In the second of our ‘Introducing…’ series we meet Sue Simonds, our new Head of Wellness who explains why purposeful activities and social interaction are so important for promoting wellbeing among our residents.
If it’s a good time, good health and a sense of purpose you’re after then Sue Simonds is the person you need to talk to. As our new Head of Wellness it’s Sue’s job to provide a stimulating, social and creative environment at Lynwood Village.
Sue Simonds, Head of Wellness at Lynwood Village
“We want to promote independence and wellbeing for all, using the first class – and they really will be amazing – facilities at Lynwood Village,” Sue explains. “We will create recreational interests and hobbies that maintain physical and mental self-worth by planning enjoyable events throughout the year.”
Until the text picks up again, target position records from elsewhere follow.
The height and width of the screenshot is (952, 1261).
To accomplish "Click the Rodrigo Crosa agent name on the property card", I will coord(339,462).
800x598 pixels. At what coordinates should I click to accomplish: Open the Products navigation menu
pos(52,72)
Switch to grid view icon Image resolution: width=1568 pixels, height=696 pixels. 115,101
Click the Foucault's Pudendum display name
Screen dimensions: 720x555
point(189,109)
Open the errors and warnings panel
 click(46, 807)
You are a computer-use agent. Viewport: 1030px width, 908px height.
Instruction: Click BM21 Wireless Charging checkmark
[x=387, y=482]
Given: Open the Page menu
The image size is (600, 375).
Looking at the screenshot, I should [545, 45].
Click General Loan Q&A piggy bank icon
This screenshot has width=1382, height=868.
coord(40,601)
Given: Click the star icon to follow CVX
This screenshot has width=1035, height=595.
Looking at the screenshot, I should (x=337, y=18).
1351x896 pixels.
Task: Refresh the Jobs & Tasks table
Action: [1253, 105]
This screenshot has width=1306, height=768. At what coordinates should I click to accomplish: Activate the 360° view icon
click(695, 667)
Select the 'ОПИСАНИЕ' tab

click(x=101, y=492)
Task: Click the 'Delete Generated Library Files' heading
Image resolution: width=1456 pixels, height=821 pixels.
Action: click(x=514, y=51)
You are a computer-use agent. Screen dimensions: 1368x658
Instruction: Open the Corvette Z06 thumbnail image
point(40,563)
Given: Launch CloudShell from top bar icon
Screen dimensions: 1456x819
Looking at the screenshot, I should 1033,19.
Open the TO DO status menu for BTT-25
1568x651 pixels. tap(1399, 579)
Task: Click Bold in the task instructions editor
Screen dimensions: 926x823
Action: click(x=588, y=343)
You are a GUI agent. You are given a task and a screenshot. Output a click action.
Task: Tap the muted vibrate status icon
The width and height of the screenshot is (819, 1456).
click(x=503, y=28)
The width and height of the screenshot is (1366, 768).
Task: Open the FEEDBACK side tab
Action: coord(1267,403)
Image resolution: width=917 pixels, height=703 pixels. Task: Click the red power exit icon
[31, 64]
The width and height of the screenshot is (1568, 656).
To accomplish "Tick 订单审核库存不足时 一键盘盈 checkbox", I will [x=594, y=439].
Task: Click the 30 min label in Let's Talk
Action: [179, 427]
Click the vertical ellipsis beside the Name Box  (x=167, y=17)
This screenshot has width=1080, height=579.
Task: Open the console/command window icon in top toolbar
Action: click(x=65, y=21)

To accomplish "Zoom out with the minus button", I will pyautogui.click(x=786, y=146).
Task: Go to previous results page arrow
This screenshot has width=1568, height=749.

The kind of events Sue organises include bringing in entertainers and speakers, trips out to restaurants, the theatre and local places of interest, classes in cake decorating, computer lessons, competitive sports leagues such as bowling, book clubs, arts and crafts, casual get-togethers with tea and cake and many more.
“We will provide opportunities to go out, we’ll bring the outside in and create opportunities to learn new things. We’ll involve families and the local community to give residents a sense of purpose, somewhere they need to be. It’s too easy to sit in and not socialise and this can have a detrimental effect on your wellbeing. It’s my job to provide a broad range of opportunities so that there’s something for everyone.”
Sue’s career spans time in the travel industry followed by a move into care work to fit in with family commitments and she now has 20 years’ experience working in care. A natural flair for organising activities led to Sue’s appointment as Activities Manager for Glebelands, a care home run by the Cinema and Television Benevolent Fund in Wokingham.
“There’s never a day I don’t want to go to work,” said Sue. “I have the opportunity to improve peoples’ quality of life and the families of the residents I work with are so happy with what we do for them, it’s wonderful.
“Once there was a lady in my care who was blind. I encouraged her to spend time with the activities team and over time and with our help she joined in as everyone else did,” Sue explains. “She said that when she was with the activities team she felt that she could see. I was able to make a difference to that lady by promoting her independence, removing barriers and making her feel good about herself. That’s what we want to offer Lynwood Village residents.
“I think the idea of a village community is fantastic. People will be safe, there will be lots going on and there’s help at hand whenever they need it. This is how it should be in retirement!”